> _課題の条件_
下に載せる闘病記の感想文を、最後の一文の後から引き継いで書き進めよ。

───── 抜粋本文

ネットで見つけた情報によると、筆者が亡くなったのも2001年らしい。

この本を上梓して程なくこの世を去った、ということなのだろう。

 

とても「役に立つ」闘病記だと思った。

いや違う、タイトルによれば「耐病記」。

 

ワタシには必要ないので「読書メモ」には記さなかったが、ガンの基礎知識や治療についても、わかりやすく説明されている。

 

精神科医だということもあるだろうが、自分の心の動きをつぶさに観察し、かなり率直に記している印象を受けた。

自分や配偶者がガンになったとき、あるいはもう治らない進行性の病を得たときに、どういう治療を選び、どういう日々を送りたいか、考えるきっかけになった。

 

これでも鍼灸マッサージ師の免許持ちなので、本当の素人さんと比べたら、医学(西洋+東洋)の知識はあるし、その知識に基づく自分なりの考えもある。

──────────
───── 提供データ

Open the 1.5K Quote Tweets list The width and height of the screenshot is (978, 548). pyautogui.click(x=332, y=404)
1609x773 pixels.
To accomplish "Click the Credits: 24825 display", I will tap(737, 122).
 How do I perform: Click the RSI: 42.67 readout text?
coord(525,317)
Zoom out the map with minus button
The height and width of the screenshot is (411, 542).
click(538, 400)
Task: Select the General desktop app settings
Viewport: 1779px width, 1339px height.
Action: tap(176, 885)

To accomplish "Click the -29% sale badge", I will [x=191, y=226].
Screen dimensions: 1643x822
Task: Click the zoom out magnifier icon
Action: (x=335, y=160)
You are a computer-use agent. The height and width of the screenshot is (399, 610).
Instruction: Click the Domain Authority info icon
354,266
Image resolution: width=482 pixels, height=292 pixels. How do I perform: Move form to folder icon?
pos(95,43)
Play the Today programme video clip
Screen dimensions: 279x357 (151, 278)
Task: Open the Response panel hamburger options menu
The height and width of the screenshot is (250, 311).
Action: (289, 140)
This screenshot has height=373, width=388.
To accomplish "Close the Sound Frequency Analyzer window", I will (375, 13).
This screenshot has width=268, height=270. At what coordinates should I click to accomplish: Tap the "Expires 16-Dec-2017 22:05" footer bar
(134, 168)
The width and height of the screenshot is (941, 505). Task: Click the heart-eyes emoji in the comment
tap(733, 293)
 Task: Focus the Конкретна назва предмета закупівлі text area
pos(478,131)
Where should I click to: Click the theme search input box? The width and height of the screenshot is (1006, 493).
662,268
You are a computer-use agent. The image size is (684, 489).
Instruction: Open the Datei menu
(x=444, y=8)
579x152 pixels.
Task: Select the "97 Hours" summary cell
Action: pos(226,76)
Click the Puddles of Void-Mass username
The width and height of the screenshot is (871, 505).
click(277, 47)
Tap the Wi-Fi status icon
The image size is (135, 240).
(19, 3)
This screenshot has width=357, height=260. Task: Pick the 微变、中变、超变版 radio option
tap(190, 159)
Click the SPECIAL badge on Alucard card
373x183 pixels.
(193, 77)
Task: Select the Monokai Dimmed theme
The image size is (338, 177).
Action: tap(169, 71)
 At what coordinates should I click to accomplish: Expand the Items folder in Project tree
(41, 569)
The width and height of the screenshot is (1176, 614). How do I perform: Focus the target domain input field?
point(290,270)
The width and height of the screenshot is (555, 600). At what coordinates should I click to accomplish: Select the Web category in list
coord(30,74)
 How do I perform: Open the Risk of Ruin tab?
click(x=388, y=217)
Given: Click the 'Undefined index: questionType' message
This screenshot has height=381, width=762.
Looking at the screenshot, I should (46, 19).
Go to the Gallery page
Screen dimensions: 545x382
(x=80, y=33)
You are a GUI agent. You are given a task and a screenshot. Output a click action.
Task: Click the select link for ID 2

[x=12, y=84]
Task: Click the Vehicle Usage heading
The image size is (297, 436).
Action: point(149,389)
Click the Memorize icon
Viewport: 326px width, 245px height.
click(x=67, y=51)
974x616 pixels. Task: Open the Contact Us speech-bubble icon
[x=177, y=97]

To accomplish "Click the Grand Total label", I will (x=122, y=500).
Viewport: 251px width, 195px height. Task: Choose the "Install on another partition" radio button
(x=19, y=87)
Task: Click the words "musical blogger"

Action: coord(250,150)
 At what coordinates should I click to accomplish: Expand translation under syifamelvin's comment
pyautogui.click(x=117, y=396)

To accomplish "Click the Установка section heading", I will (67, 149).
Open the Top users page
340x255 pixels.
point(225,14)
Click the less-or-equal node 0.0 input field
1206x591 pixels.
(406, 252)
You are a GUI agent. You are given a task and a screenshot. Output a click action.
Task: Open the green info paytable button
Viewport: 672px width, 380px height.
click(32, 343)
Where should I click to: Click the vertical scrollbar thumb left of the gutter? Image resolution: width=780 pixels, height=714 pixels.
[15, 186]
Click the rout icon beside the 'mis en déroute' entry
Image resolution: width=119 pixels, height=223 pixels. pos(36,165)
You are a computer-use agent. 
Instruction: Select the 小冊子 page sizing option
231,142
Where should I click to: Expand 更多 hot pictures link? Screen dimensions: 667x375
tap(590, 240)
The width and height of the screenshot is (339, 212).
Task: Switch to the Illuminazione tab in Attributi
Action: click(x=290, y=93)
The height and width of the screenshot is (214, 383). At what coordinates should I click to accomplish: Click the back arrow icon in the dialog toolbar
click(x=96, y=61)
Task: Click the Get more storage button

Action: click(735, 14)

──────────

> _解答欄_
 

筆者の考えは、概ね、ワタシの感覚に合致している。

 

健康のためには悪そうでも、好きなモノを、好きなだけ食べる。

イヤなことはやらない。

ストレスが溜まる人間関係は維持しない。

 

そして何より、特段に体調が悪くならなければ、医者には近づかないニヤニヤ

 

なんだ、これまでと変わらないじゃないか。

 

どうせ、いつかは死ぬんだもの。

その日まで、楽しく生きるほうがいい。